** Task to carry out **
Your reply should be an exact copy of the lines from the one that holds "Task: Toggle Marcar" to the end of the data below.

** Recorded data **
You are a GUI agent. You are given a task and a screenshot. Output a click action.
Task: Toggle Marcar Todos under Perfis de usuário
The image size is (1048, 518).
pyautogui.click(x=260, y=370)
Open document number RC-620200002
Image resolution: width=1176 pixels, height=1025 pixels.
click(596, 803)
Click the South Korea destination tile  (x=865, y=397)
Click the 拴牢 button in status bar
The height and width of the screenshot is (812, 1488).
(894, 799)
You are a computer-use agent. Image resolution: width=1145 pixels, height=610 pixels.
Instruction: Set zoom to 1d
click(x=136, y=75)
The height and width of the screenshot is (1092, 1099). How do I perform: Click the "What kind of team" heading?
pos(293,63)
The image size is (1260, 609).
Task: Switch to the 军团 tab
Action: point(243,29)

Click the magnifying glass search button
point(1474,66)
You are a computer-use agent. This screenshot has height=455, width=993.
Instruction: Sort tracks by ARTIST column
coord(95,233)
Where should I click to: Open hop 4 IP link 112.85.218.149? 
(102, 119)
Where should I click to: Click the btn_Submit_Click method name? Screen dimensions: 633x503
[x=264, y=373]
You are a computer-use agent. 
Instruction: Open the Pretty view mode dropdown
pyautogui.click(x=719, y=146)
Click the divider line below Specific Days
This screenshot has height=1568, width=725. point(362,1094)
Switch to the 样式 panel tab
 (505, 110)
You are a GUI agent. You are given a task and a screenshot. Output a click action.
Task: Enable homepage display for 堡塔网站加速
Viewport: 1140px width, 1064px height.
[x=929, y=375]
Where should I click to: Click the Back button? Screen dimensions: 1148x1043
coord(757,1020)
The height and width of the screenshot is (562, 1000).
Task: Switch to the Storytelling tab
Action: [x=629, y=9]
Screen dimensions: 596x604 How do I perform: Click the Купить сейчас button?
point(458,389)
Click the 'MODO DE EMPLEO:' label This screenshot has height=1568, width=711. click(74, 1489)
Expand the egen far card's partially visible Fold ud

** The completed task **
Task: Toggle Marcar Todos under Perfis de usuário
The image size is (1048, 518).
pyautogui.click(x=260, y=370)
Open document number RC-620200002
Image resolution: width=1176 pixels, height=1025 pixels.
click(596, 803)
Click the South Korea destination tile  (x=865, y=397)
Click the 拴牢 button in status bar
The height and width of the screenshot is (812, 1488).
(894, 799)
You are a computer-use agent. Image resolution: width=1145 pixels, height=610 pixels.
Instruction: Set zoom to 1d
click(x=136, y=75)
The height and width of the screenshot is (1092, 1099). How do I perform: Click the "What kind of team" heading?
pos(293,63)
The image size is (1260, 609).
Task: Switch to the 军团 tab
Action: point(243,29)

Click the magnifying glass search button
point(1474,66)
You are a computer-use agent. This screenshot has height=455, width=993.
Instruction: Sort tracks by ARTIST column
coord(95,233)
Where should I click to: Open hop 4 IP link 112.85.218.149? 
(102, 119)
Where should I click to: Click the btn_Submit_Click method name? Screen dimensions: 633x503
[x=264, y=373]
You are a computer-use agent. 
Instruction: Open the Pretty view mode dropdown
pyautogui.click(x=719, y=146)
Click the divider line below Specific Days
This screenshot has height=1568, width=725. point(362,1094)
Switch to the 样式 panel tab
 (505, 110)
You are a GUI agent. You are given a task and a screenshot. Output a click action.
Task: Enable homepage display for 堡塔网站加速
Viewport: 1140px width, 1064px height.
[x=929, y=375]
Where should I click to: Click the Back button? Screen dimensions: 1148x1043
coord(757,1020)
The height and width of the screenshot is (562, 1000).
Task: Switch to the Storytelling tab
Action: [x=629, y=9]
Screen dimensions: 596x604 How do I perform: Click the Купить сейчас button?
point(458,389)
Click the 'MODO DE EMPLEO:' label This screenshot has height=1568, width=711. click(74, 1489)
Expand the egen far card's partially visible Fold ud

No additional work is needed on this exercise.